Some video gaming companies have tried some truly outrageous marketing campaigns to raise awareness of their new titles over the years, and perhaps none so more than Acclaim Studios. Before filing for bankruptcy in 2004, their marketing team really tried to think outside of the box and delivered some real hum-dingers…
Back in 2002, Acclaim looked to release another title in the Turok series of video games (which I only recently learned were based on a comic series dating back as far as the 1950s) called Turok: Evolution.
To try and get the title’s name in front of people’s faces, they declared that the first baby born on September 1, 2002 (three days after it’s North America release – which was just enough time for parents to pre-register for the contest and read its rules). While the website has long since been defunct, here is a capture of the original release:
I couldn’t find any confirmations that someone took them up on the offer, which is a bit of a shame if you ask me. Your kid will hardly recall being named Turok and you could go about calling him or her whatever you’d like even if the name on the birth certificate read Turok. You’d just gift them with $10,000 towards college and a neat story when they’re older. Double win.
I personally loved the Burnout series of games; particularly the Crash Mode which challenged you to rack up so many dollars of damage by driving your car into traffic, causing chain reactions to rocket your total to new heights. What is not to love about that when you’re 13 years old?! I had nothing but the best habits to learn as an aspiring driver from this series.
When Burnout 2 was set to launch in the UK, Acclaim declared that they would pay any speeding fines incurred on its release date: October 11, 2002. By the way…this is just one month after the Turok contest, so they were on fire!
The United Kingdom’s government didn’t take too kindly to what they perceived as an encouragement to break the law, and so the promotion never got any…traction. But it got the name of the game out there, so mission accomplished, I guess, as news outlets broadcast reports on the publicity stunt all over the country.
Shadow Man: 2econd Coming
Saving the best for last, we come to Acclaim Studio’s marketing campaign for Shadow Man: 2econd Coming. A third person adventure game centering around the supernatural and undead, the marketing team thought, “Hey, we should advertise our games on actual tombstones.” So they did…or at least they tried.

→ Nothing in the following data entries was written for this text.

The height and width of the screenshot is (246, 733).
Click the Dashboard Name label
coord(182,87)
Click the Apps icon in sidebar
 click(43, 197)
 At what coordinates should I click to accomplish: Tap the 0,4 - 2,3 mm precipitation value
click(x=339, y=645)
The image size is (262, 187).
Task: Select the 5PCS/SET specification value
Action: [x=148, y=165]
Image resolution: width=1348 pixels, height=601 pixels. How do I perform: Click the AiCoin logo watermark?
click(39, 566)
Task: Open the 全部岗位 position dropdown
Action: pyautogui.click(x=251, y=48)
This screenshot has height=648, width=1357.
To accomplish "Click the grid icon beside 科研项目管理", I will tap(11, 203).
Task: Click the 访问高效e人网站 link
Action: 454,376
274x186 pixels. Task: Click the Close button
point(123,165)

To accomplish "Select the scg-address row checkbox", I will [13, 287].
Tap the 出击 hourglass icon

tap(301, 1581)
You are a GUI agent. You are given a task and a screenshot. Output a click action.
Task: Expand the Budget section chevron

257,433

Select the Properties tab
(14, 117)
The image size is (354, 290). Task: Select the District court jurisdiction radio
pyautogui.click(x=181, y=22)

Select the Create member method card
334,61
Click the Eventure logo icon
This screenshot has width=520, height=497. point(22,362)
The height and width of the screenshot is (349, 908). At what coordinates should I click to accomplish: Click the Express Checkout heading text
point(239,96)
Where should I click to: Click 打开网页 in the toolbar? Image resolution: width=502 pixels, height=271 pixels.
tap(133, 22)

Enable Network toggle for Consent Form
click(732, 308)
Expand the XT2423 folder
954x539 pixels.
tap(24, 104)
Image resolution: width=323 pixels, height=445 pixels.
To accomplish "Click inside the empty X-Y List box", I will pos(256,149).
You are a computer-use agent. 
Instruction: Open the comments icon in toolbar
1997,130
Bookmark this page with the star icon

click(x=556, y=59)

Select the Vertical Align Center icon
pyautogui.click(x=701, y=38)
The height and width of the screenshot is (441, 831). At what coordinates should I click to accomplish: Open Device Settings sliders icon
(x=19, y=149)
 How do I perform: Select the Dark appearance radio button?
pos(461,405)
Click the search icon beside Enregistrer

And we’re not talking about grave markers they set up around urban cityscapes. We’re talking actual tombstones. The company reportedly offered a cash incentive to hang billboard- or poster-like advertisements on the grave markers for the recently deceased to their families. Rumor has it they even referred to the effort as “deadvertising.” They also said that the offer might “particularly interest poor people.” Woof.
In their book The Age of Persuasion: How Marketing Ate Our Culture, authors Terry O’Reilly and Mike Tennant write,
It would rank among the more brazen acts in the modern trend of guerrilla marketing. Their purpose, of course, was to cause a stir, and it wasn’t long before the Church of England rose to the bait. No way would it allow any of its graveyards to be used for advertising in this way, a spokesman told The Guardian, adding, “There was enough fuss with plastic flowers in churchyards.”pg. 121
And here’s the real kicker: When pushback came their way, Acclaim doubled down on the campaign, with one spokesperson saying, “It’s a dark, gory type of game and we thought it was appropriate to raise advertising to a new level.” As far as Doctor Internet knows, no one took them up on the offer anyway; not even the poor they’d hung their hopes on. As it turns out, desecration isn’t a great marketing angle, but how could they have known that without giving it a try?
Can you guess which year this stunt was pulled? You got it: 2002! My Google-fu wasn’t strong enough to determine whether this was the work of one mad individual with too much creative liberty or one cockamamie idea after another by three separate individuals who (surely, right?!) lost their jobs in turn.